На лице Аркадия что-то дрогнуло. Та самая, едва уловимая трещина в его ледяном спокойствии.
– Это... верное наблюдение, – произнес он, и его голос на мгновение потерял металлическую примесь, став почти обычным. – Именно поэтому я здесь. Я – Куратор. Я ближе всех к тому, чтобы... почувствовать. Но стекло аквариума не пробить.
Он подошел ближе и сел в свое кресло, смотря на Егора с новым, нечитаемым выражением.
– Мы утратили нечто большее, чем просто способность чувствовать одиночество. Мы утратили саму возможность настоящего выбора. Наши решения взвешиваются логикой Коллектива, просчитываются на тысячу шагов вперед. Здесь нет места иррациональному поступку. Желанию, которое идет вразрез с целесообразностью. Ты... ты иррационален. Ты – аномалия.
Он замолчал, и в тишине зала был слышен лишь отдаленный гул города.
– Твой выбор, каким бы он ни был, станет финальной точкой наших наблюдений. Но это будет твой выбор. Не просчитанный алгоритмом. Не одобренный Коллективом. Твой. И в этом его уникальная ценность.
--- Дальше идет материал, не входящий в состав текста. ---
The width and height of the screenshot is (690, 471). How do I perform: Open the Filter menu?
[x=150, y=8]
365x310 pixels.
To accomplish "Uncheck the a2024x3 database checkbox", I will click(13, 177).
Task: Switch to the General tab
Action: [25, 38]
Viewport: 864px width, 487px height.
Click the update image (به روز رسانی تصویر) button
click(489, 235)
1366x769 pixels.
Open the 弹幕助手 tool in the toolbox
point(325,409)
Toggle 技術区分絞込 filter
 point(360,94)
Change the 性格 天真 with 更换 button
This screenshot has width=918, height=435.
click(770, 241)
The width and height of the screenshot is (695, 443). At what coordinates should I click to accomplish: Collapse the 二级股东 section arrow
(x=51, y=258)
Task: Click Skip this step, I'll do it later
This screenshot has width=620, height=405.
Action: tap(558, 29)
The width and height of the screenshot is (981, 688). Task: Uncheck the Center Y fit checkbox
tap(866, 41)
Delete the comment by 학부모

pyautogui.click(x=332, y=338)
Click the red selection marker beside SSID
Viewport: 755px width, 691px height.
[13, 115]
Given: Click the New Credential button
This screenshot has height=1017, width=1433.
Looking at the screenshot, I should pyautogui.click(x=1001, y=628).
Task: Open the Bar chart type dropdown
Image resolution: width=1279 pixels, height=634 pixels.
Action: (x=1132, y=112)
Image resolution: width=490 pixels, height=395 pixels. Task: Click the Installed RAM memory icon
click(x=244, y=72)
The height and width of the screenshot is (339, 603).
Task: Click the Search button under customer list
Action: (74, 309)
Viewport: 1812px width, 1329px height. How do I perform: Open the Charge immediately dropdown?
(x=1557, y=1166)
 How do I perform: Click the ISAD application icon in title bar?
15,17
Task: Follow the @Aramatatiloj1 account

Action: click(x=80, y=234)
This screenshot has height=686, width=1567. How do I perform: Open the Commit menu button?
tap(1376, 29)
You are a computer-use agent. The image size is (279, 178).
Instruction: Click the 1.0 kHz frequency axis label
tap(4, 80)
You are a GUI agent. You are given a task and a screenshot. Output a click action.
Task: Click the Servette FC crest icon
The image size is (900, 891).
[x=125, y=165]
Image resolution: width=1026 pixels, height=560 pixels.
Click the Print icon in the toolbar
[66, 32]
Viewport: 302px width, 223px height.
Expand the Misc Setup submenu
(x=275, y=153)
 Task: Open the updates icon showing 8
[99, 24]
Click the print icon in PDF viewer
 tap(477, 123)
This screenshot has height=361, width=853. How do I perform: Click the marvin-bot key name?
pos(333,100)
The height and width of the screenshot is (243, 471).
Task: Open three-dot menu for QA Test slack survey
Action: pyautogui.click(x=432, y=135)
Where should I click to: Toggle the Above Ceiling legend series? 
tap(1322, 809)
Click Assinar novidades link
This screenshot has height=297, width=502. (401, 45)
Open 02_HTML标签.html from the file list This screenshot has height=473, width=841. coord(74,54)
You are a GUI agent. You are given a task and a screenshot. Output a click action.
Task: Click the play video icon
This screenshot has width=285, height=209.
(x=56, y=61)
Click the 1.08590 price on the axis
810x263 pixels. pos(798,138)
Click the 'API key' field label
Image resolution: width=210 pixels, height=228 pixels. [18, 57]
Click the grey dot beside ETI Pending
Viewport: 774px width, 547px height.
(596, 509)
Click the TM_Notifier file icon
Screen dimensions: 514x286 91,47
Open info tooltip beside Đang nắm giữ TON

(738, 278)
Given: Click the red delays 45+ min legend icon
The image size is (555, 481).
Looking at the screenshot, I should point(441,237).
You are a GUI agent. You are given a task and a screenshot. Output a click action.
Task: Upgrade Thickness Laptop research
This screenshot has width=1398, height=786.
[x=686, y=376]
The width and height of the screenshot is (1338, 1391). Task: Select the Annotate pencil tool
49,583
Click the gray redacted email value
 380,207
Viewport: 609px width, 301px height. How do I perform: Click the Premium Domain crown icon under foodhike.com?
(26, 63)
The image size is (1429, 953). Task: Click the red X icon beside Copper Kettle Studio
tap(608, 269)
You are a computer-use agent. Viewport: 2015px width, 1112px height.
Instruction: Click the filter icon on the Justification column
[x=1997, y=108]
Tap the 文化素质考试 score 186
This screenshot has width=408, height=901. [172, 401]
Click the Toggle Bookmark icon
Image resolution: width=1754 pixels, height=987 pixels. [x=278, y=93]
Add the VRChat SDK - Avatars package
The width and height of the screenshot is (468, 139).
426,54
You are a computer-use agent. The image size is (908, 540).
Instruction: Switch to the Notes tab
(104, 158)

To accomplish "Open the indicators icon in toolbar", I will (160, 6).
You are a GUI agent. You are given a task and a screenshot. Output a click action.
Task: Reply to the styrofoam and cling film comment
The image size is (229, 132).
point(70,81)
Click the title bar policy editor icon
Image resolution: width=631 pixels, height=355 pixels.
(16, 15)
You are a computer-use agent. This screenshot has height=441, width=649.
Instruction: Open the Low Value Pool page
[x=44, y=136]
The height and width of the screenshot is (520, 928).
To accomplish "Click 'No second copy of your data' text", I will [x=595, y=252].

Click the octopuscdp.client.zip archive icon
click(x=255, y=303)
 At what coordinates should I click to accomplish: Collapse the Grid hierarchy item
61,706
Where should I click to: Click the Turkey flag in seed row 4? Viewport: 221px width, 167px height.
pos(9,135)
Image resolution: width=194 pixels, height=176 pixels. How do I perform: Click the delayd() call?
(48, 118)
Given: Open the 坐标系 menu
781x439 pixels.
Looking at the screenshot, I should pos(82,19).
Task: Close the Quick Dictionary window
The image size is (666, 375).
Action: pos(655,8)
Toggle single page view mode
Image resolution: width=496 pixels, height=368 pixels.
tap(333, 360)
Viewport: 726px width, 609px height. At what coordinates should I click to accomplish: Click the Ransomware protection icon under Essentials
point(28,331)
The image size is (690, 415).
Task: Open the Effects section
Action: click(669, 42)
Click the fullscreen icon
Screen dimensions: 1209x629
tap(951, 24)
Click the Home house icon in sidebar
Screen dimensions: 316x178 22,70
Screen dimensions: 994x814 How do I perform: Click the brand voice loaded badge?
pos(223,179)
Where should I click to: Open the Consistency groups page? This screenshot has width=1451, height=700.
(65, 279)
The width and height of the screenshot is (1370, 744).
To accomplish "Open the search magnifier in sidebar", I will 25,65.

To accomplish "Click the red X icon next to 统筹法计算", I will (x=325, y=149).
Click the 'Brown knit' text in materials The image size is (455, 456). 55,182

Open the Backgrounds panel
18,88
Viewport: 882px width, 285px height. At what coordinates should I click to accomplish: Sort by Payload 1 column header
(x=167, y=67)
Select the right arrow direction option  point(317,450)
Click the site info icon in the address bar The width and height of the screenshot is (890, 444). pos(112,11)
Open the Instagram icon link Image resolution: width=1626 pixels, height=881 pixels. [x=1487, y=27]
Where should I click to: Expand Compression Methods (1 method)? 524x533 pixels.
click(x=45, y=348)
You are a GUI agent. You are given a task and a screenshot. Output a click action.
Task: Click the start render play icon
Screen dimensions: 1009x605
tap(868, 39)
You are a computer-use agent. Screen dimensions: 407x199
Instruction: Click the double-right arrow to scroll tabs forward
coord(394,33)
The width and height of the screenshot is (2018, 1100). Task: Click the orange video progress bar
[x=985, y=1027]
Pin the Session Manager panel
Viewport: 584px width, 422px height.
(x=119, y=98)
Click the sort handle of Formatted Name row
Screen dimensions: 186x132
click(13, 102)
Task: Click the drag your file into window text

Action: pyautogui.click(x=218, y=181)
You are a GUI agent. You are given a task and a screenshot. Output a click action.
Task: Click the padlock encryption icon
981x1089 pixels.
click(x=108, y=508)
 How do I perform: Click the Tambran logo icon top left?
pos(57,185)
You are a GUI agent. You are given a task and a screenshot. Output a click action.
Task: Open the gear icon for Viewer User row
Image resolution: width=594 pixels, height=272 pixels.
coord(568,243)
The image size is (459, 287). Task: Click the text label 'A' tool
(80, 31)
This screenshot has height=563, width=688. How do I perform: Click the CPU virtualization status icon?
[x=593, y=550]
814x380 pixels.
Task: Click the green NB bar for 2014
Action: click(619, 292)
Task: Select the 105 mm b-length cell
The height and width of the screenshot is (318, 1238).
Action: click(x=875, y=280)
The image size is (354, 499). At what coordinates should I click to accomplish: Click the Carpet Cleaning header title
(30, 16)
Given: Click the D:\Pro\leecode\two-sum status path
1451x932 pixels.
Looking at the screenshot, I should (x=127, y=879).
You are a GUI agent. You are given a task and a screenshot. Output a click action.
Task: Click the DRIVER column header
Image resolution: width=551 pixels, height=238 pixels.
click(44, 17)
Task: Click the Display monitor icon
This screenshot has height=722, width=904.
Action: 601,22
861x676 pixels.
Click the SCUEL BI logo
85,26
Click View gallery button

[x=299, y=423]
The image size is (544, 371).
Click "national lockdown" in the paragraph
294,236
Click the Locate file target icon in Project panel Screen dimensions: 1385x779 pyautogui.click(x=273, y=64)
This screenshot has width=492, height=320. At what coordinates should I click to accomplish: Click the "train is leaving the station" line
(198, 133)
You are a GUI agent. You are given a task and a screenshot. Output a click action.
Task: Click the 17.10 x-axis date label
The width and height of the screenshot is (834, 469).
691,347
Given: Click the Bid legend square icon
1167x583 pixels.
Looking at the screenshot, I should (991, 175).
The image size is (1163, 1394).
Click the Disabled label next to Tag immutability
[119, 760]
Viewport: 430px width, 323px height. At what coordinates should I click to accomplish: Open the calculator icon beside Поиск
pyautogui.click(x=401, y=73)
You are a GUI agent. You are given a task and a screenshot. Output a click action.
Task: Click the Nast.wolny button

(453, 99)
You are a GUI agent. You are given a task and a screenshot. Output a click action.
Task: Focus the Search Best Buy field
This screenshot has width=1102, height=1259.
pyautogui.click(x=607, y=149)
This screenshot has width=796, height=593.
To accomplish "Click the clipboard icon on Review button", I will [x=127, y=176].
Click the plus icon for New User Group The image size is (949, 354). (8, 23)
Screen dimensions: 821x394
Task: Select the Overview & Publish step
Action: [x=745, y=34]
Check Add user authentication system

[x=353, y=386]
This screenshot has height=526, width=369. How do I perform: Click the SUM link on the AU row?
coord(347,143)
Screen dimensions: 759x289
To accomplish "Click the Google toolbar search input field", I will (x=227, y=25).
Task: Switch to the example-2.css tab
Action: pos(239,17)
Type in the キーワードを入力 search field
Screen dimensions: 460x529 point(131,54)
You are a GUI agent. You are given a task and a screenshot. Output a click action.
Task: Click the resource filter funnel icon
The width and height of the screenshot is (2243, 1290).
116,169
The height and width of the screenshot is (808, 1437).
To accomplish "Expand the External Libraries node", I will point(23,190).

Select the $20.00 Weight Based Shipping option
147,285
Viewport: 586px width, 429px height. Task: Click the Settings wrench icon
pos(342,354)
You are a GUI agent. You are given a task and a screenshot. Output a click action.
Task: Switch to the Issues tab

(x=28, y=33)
Егор смотрел в пол, на идеально отполированную поверхность, в которой смутно отражалось его собственное, изможденное лицо. Кто он там, в этом отражении? Егор? Безымянный субъект? Или кто-то третий, чье имя хранится где-то в заблокированных глубинах его памяти?
Он думал о скелете в верхнем зале. О том человеке, который держал в руках блокнот и умер в одиночестве, прислонившись к стене. Он был таким же «субъектом»? Его эксперимент тоже подошел к концу? И что он выбрал?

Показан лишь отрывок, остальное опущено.